**Text block**.
Week 19 - Quantization: INT8, INT4, FP8, AWQ, GPTQ, SmoothQuant¶
19.1 Conceptual Core¶
- Quantization reduces precision of weights (and sometimes activations) to shrink memory and increase throughput.
- The categories:
- Weight-only quantization (W8A16, W4A16): weights INT8 or INT4; activations BF16. Cuts decode HBM traffic by 2-4×-huge for memory-bound decode.
- Weight + activation quantization (W8A8, W4A8): both quantized. Tensor cores can be invoked at lower precision; throughput wins but stability harder.
- Per-tensor / per-channel / per-group: granularity of the scale factor. Per-group (e.g., group size 128) is the modern standard-balances size and accuracy.
- The methods:
- Post-Training Quantization (PTQ): quantize a trained model in minutes-to-hours. Methods: AWQ, GPTQ, SmoothQuant. The 2026 standard for production.

**Data for analysis**.
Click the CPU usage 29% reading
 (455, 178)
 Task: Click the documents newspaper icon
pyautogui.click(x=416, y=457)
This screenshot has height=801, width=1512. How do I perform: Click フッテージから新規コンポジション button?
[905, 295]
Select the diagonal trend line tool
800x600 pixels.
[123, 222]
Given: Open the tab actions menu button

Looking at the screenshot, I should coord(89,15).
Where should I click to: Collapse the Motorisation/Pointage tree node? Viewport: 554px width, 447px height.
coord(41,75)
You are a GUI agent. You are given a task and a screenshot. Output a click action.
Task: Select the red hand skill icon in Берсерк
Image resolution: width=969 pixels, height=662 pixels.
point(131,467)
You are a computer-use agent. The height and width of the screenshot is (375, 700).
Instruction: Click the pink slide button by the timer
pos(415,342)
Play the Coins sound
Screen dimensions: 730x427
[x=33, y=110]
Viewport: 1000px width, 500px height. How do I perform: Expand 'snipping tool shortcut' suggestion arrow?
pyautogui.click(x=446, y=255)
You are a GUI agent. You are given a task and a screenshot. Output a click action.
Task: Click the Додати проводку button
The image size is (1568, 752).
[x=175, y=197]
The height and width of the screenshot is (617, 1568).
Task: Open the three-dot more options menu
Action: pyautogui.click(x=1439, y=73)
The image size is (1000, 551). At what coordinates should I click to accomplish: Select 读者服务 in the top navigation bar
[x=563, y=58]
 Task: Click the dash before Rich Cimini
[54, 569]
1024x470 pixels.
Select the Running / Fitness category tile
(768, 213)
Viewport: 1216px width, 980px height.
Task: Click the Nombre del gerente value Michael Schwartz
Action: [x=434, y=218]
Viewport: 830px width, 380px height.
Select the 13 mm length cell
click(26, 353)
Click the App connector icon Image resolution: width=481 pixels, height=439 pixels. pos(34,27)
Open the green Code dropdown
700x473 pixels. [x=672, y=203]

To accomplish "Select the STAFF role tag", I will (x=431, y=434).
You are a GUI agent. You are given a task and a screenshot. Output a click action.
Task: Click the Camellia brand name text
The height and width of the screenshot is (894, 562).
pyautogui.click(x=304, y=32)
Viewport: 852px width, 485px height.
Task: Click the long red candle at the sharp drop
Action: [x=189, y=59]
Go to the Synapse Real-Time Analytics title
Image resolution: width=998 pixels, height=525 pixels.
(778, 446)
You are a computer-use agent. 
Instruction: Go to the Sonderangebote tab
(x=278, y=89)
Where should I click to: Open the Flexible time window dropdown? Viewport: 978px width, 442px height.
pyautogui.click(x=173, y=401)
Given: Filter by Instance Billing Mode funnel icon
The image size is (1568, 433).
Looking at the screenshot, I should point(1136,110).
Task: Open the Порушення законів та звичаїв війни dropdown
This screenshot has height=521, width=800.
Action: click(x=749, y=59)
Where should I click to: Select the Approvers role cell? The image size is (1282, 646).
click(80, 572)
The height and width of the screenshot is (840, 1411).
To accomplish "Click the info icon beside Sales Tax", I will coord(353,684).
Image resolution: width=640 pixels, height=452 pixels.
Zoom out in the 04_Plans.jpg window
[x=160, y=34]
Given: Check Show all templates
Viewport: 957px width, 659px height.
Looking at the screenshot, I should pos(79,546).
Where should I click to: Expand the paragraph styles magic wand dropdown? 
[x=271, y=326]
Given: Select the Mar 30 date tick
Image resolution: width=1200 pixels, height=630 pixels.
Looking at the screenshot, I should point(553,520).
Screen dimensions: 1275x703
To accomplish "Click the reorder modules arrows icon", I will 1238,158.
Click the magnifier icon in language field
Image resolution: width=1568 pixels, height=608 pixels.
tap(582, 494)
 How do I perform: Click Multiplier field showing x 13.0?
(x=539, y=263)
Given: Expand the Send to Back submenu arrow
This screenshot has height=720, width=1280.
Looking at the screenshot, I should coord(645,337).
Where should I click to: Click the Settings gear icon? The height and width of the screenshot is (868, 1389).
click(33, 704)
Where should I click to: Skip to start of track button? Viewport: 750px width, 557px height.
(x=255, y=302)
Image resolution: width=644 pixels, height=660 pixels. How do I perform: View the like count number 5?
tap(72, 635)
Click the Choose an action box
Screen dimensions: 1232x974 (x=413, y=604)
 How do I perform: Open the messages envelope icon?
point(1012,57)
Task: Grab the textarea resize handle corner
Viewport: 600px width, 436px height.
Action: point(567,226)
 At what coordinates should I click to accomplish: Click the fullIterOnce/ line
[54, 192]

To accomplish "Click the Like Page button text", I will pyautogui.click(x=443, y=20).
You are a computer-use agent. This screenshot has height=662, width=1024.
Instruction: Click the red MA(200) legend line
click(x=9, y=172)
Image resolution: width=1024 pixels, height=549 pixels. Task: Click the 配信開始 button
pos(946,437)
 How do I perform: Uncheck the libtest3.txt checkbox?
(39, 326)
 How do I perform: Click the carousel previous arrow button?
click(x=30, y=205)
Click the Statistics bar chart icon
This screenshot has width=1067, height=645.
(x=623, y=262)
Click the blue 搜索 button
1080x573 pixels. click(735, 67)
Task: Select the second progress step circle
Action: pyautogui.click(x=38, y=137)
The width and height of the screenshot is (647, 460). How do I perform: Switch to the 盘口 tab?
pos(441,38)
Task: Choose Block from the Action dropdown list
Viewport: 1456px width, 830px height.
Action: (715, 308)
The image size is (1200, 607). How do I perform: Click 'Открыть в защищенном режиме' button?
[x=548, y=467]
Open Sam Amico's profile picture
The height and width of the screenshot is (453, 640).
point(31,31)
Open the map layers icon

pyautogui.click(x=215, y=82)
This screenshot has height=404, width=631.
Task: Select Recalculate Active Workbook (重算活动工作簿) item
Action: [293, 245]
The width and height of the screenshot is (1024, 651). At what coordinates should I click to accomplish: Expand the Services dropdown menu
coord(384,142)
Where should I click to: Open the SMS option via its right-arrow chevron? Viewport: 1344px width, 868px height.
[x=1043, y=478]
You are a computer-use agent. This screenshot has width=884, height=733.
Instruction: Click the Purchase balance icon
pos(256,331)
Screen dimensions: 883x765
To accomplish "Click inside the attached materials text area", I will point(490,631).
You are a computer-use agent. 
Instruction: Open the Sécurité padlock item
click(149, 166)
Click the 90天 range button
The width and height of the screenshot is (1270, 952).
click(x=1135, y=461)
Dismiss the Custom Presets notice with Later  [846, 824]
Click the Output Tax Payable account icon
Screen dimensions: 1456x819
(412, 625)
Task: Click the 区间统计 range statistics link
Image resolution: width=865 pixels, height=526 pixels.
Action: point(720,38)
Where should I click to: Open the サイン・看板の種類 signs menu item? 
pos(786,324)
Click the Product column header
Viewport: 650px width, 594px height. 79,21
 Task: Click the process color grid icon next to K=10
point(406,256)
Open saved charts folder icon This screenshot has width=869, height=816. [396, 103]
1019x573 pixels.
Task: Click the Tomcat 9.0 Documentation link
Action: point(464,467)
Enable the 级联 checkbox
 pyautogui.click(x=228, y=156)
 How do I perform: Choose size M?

**Work instructions**.
A: From the Week 19 quantization notes, list every precision-configuration label built from a W and an A with bit counts.
B: Write the next part of the Week 19 quantization notes, starting after the line on Post-Training Quantization.

**Task-by-task outputs**.
A: W8A16, W4A16, W8A8, W4A8

B:
- Quantization-Aware Training (QAT): train with simulated quantization. More accurate, much more expensive. Used for highest-accuracy scenarios.
- AWQ (Lin et al., MLSys 2024): observation that activation outlier channels matter more; scale them up before quantization to preserve accuracy. Standard for INT4 weight-only.
- GPTQ (Frantar et al., ICLR 2023): optimal-brain-surgeon-style quantization; one layer at a time, calibration-data driven.
- FP8 for inference (Hopper+): native hardware support. E4M3 for weights/activations, E5M2 for gradients (training only). Production-deployed at major labs.
19.2 Mechanical Detail¶
- Storage format:
- INT8: 1 byte per weight + 1 scale per group.
- INT4 (packed): 2 weights per byte + scale. Need a "dequant" kernel that unpacks.
- Compute:
- W4A16: dequantize to BF16 just before matmul (the
gemvin decode is memory-bound anyway, so dequant doesn't hurt). The matmul itself runs in BF16 on tensor cores. - W8A8: matmul runs in INT8 tensor cores (
mma.s8). Higher throughput, requires careful scale handling. - Library landscape: bitsandbytes (W8/W4 with LoRA), AutoAWQ, AutoGPTQ, llama.cpp's GGUF formats (k-quants), TensorRT-LLM (production NVIDIA path), Marlin (W4A16 fast kernels).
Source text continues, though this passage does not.